● **WORK INSTRUCTION**
Retype every line from the start of the entries below down to the line with "Tap the Android back navigation icon", both ends included; skip the pictures.

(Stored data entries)
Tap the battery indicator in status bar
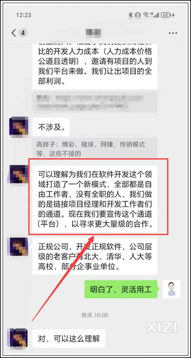 (x=168, y=15)
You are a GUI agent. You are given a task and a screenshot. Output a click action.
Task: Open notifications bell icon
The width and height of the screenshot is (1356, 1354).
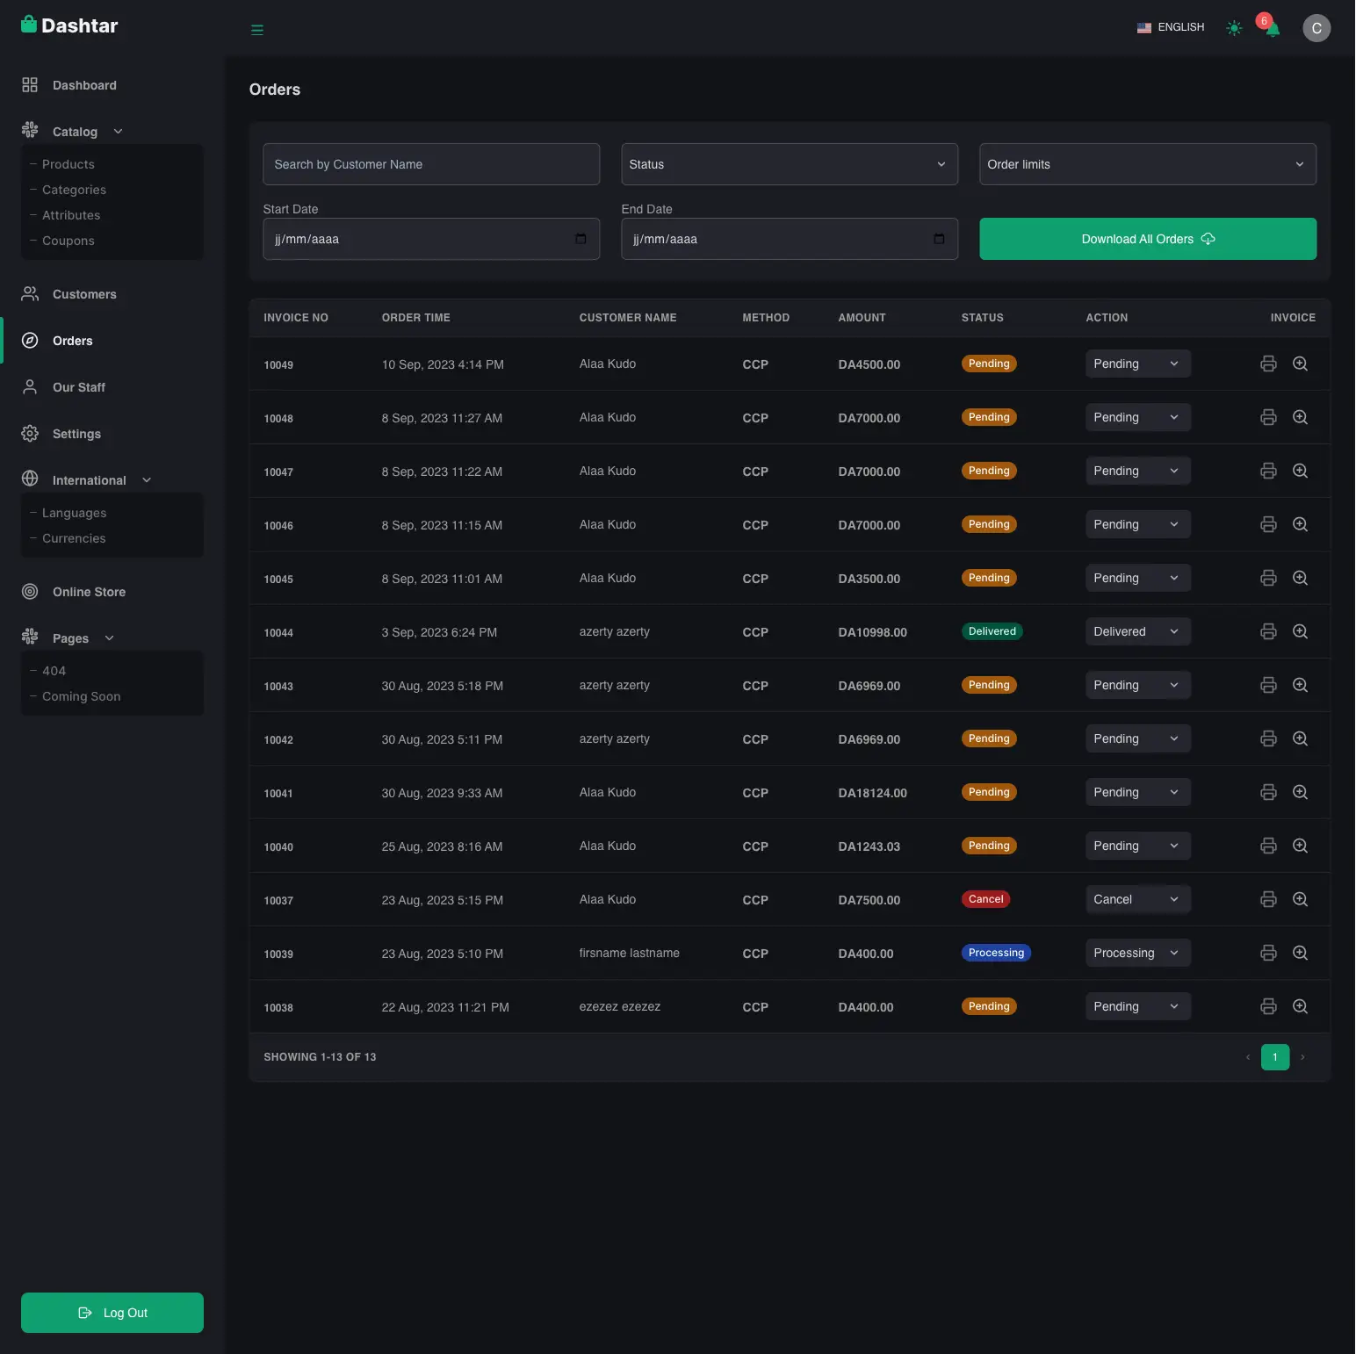click(1272, 29)
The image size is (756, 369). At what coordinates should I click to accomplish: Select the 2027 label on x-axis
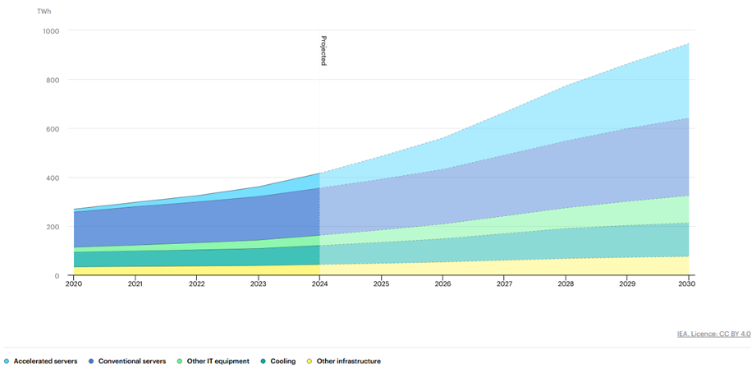tap(503, 284)
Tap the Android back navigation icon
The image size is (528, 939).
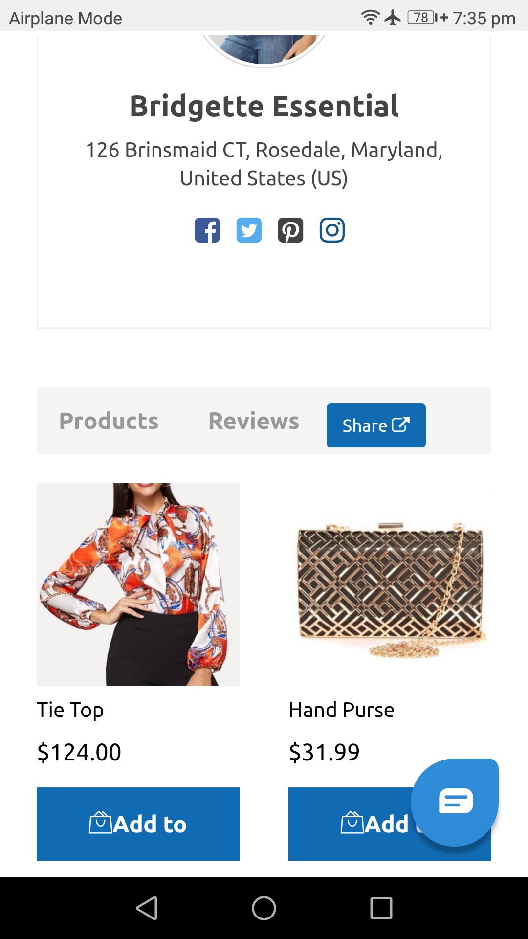[x=147, y=908]
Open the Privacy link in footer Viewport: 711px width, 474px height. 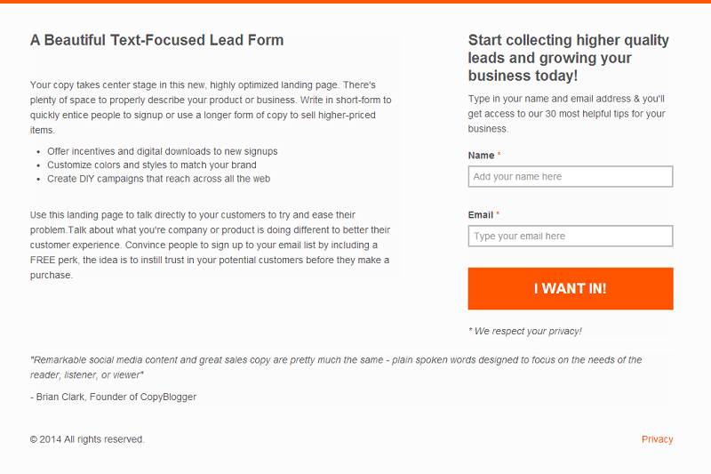(657, 439)
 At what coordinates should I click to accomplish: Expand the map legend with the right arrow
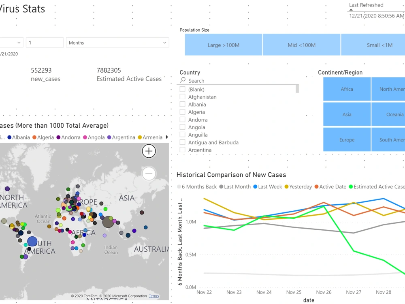pyautogui.click(x=166, y=137)
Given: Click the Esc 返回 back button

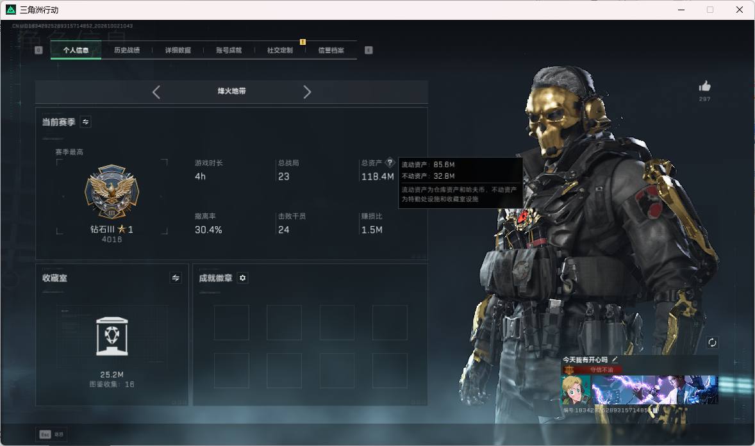Looking at the screenshot, I should pos(51,434).
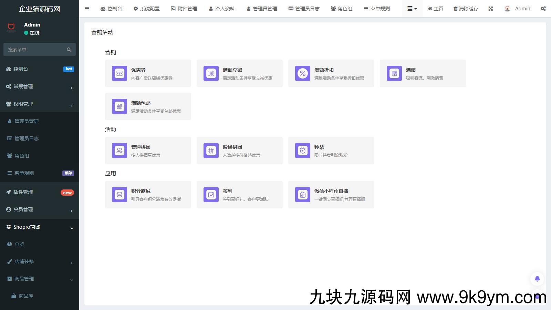The height and width of the screenshot is (310, 551).
Task: Open the list dropdown in the top bar
Action: tap(412, 9)
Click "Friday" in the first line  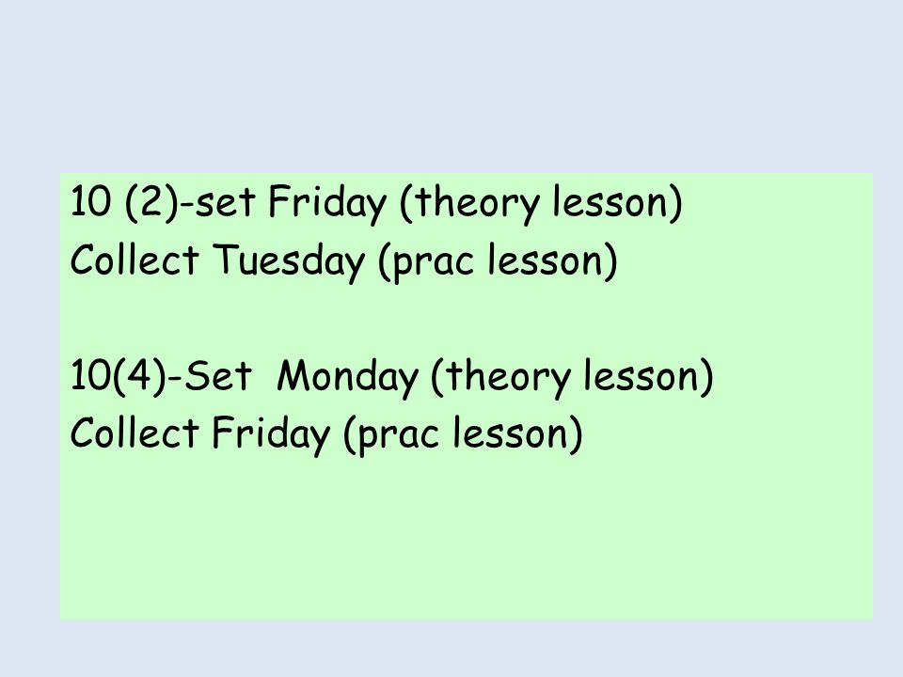pyautogui.click(x=327, y=204)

● **TASK ANSWER**
Tap the battery indicator in status bar
 (x=168, y=15)
You are a GUI agent. You are given a task and a screenshot. Output a click action.
Task: Open notifications bell icon
The width and height of the screenshot is (1356, 1354).
click(1272, 29)
The image size is (756, 369). At what coordinates should I click to accomplish: Select the 2027 label on x-axis
tap(503, 284)
Tap the Android back navigation icon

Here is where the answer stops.